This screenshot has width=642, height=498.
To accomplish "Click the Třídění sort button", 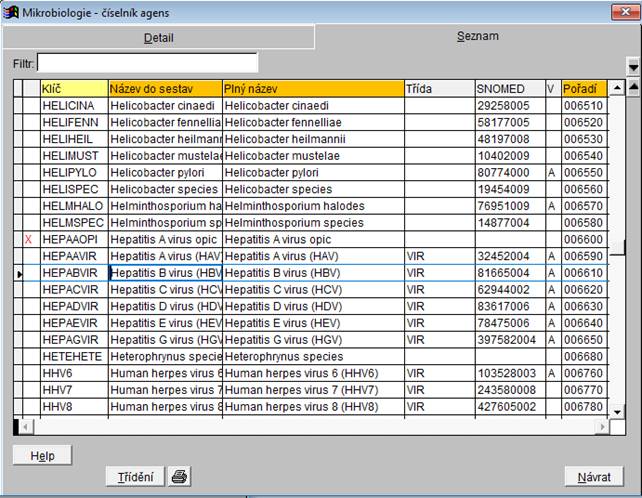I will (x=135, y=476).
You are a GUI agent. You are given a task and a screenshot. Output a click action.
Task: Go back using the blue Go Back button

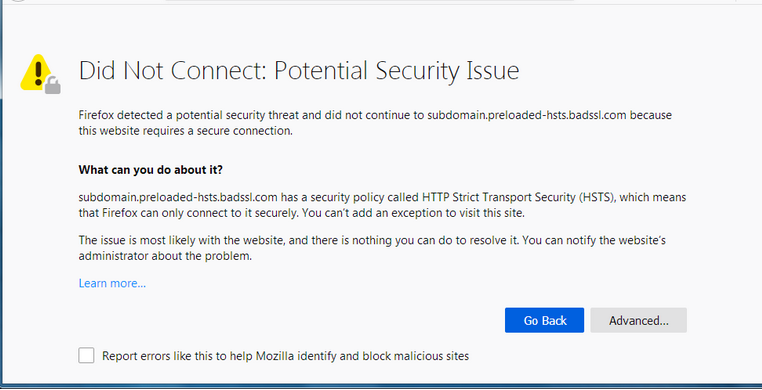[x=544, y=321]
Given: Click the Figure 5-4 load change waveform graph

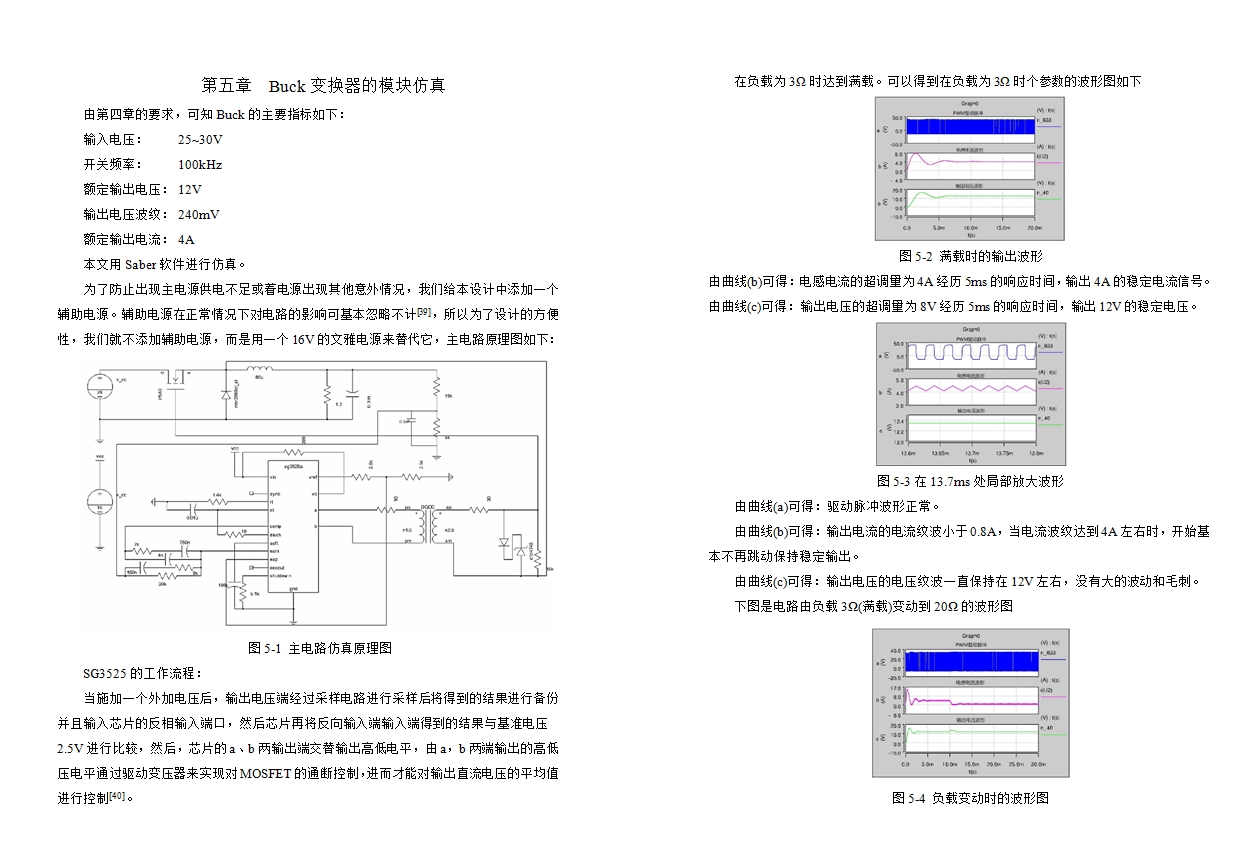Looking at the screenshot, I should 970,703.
------------------------------------------------------------
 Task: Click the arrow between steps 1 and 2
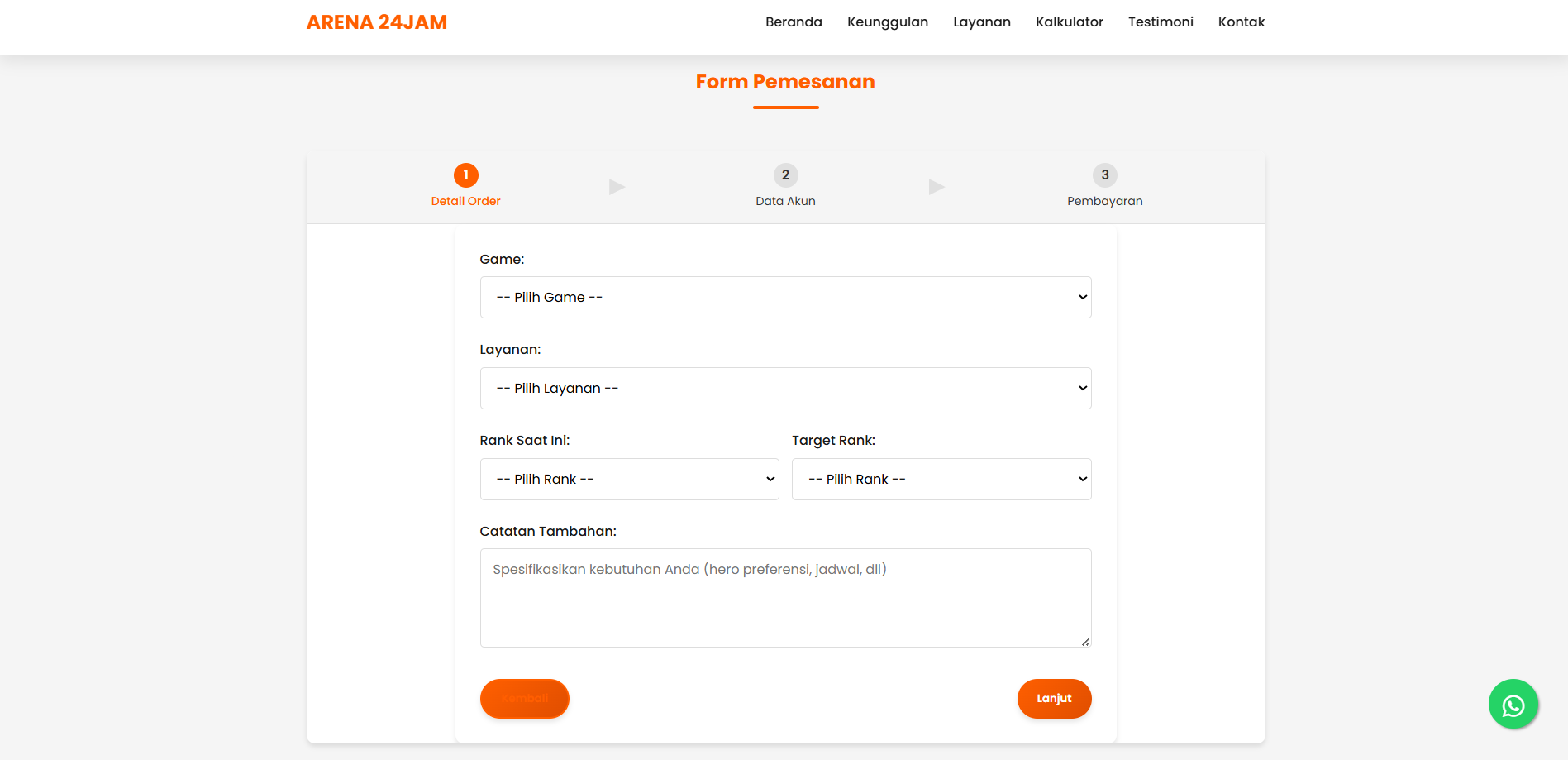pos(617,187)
------------------------------------------------------------
Work to complete: Give the part of the items that opens with the line containing "Given: Click the" and closes with the line containing "Looking at the screenshot, I should 970,703.", both included, as a numbered list with blank lines left out and the pictures omitted.

Exercise result:
1. Given: Click the Figure 5-4 load change waveform graph
2. Looking at the screenshot, I should 970,703.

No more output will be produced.